Today, we get a guest post from Richard Black of Black Fly Charters in Islamorada. We have fished with Richard a few times, most recently in the No Motor Zone of Everglades National Park. Richard is definitely one of my favorite guides to fish with as he encompasses all the enthusiasm and passion for fishing and guiding that I had at his age and still have today. It is so much fun to fish with someone, like Richard, who takes guiding to an art form.
If you enjoy this post from Richard, let us know and we will have more.
Versatility of fishing makes the Florida Keys special
by Richard Black
Winter in the Florida Keys can bring about vast changes in weather patterns on a daily basis. One day it can be 80°F and the next it can be 50°F. Constant changes in weather make for dramatic fluxes in water temperatures across Florida Bay.
I'm constantly asked, "Captain, what's biting?" or "What do you recommend targeting this time of year?" My answer is always the same: It's difficult to plan ahead this time of year.
My staple in the winter is to fish the area around Flamingo in Everglades National Park for a variety of species, with snook and redfish being the primary goal. But given the right conditions, bonefish and tarpon can be worthy options. When conditions are less than favorable on the bayside, we have some excellent options on the nearshore reefs where my bay boat can fish comfortably .
So how do I plan? Part of my daily routine is looking at weather forecast, and not just one, but several forecast sites, comparing notes from each and developing a personal forecast with the best available atmospheric science. This addiction to weather helps me predict fishing patterns and narrow my fishing options. With great technology at our fingertips, apps, like one my favorites from Navionics, make it easy to look at tides across a wide area. But tides are just part of the game and several other factors, such as wind direction, cloud cover, and barometric pressure must also be factored into the equation.
With major cold fronts rolling through only days apart, 360° revolving wind is common in a weeks time. Low-pressure systems bring clouds and changing wind speed and direction. Fronts usually start with an east wind and shift to the northwest before barreling though in sometimes incredibly short time frames (i.e., one day). As the system moves through, low pressure takes atmospheric weight off the water surface, promoting higher water levels. Depending on the strength of the system, water levels in Florida Bay can rise up to 10 inches in as little as 12 hours (which is dramatic change for our local ecology).
Once the front moves through, high pressure follows, accompanied by decreasing temperatures. High pressure forces atmospheric weight down on the water surface, squeezing water out and causing lower than normal tides. Often times, high pressure makes the flats of Florida Bay look like a putting green. The constant changes in weather and water levels really move fish around and keep you on your toes during the winter.

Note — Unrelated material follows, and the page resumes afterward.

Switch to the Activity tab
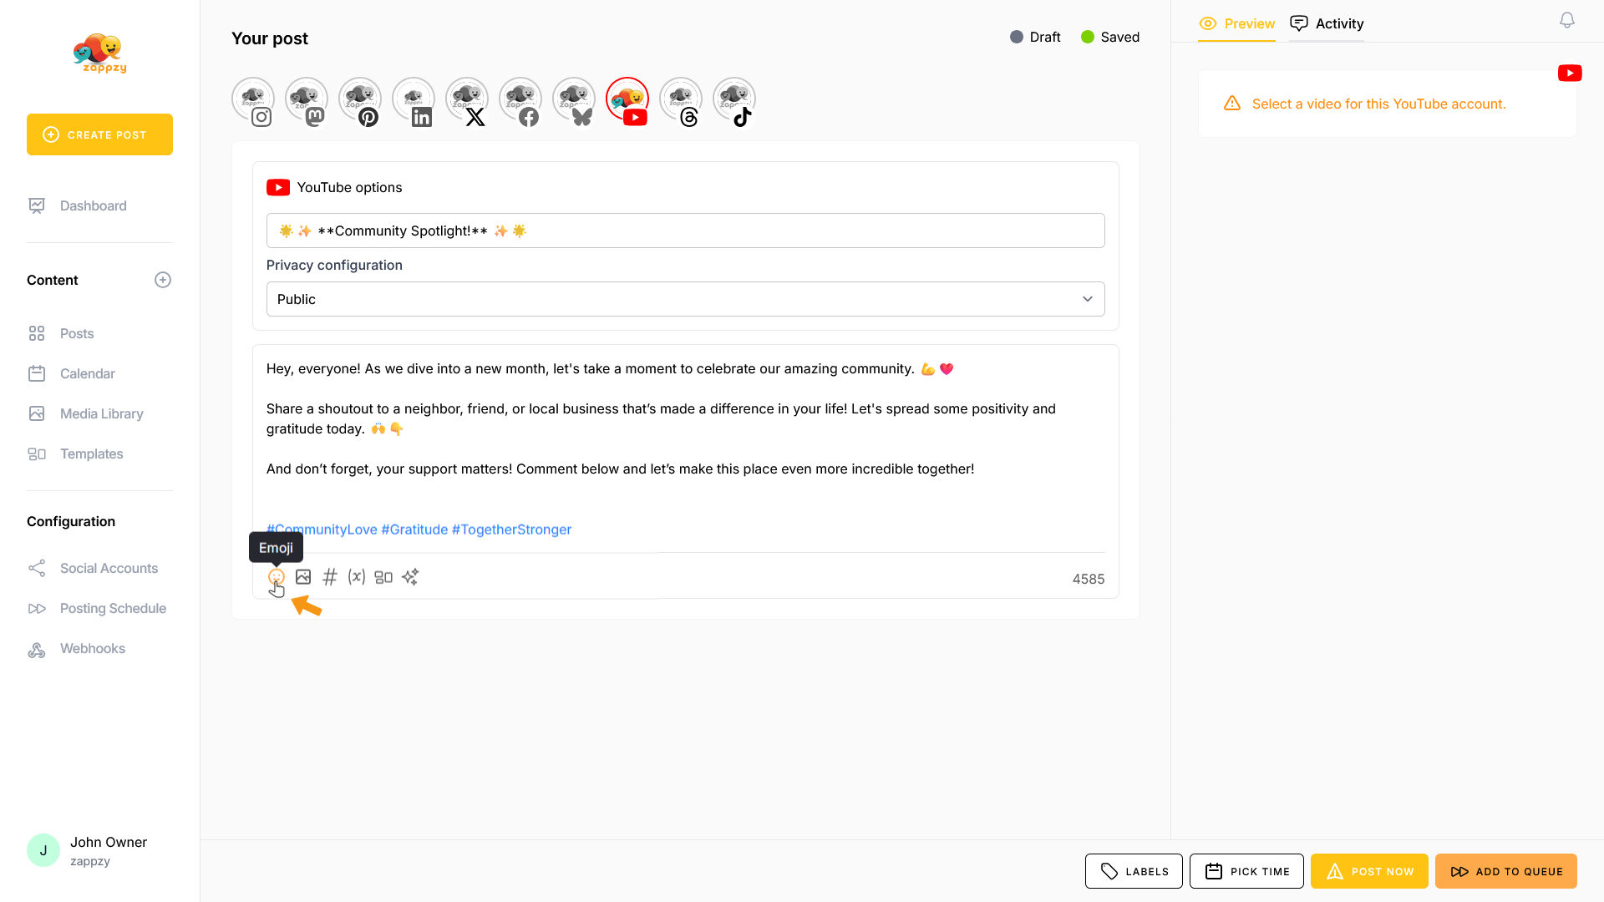Image resolution: width=1604 pixels, height=902 pixels. coord(1327,23)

This past week has been full of dramatic weather changes and water temperature. My Lowrance unit read water temperatures ranging from 55°F to 72°F. Air temperatures varied accordingly from 45°F-78°F. Luckily, the fishing was pretty good, with a couple slower days in the mix. I started the week off sight-fishing with two IWFA (International Womens Fishing Association) members targeting redfish, snook, trout and black drum on the flats. The ladies caught several quality reds over 30". A front started moving through the following day and we experienced a few rain showers in the morning but we're able to sight fish a few large trout on fly. As the tide fell out, the two ladies were able to catch good numbers of reds and several were double-headers.
The next day was dedicated to bonefishing before water temperatures got too frigid for the rest of the week. My customer was all for trying his luck on the Grey Ghost. In the morning, we casted pilchards on rubble for some table fare and were able to catch a few black grouper (released, season closed until May 1) and some mangrove snapper. Once the sun was above us and water temperatures rose, we started poling the edges of ocean side flats. We located a school of mudding bonefish and my angler executed a well placed cast 4 ft. in front of the school. Seconds later, we connected to the first bonefish of the day. After a quick picture and a DNA fin clip sample, we released a beautiful and healthy bonefish. The bonefish were feeding aggressively so we decided to make a change to artificial. Throwing small jigs, we sight fished 9 more, finishing the day with a total of 10 bonefish, all genetically tagged for a Bonefish & Tarpon Trust research project.
The next few days were marked by frigid temperatures and north winds so we hit the patch reefs on the ocean side of Islamorada. The Keys nearshore reefs are bordered by landmass and barrier reefs, keeping nearshore waters protected from extensive wave action. This allows for some great action on a variety of species of grouper, snapper, and other reef species. At the end of the week, we were able to put together a great bite of snapper, grouper, jacks, barracuda, hog fish, porgy and mackerel. Casting live pilchards and shrimp anglers of all ages and skill levels can have a blast fishing the shallow water reefs.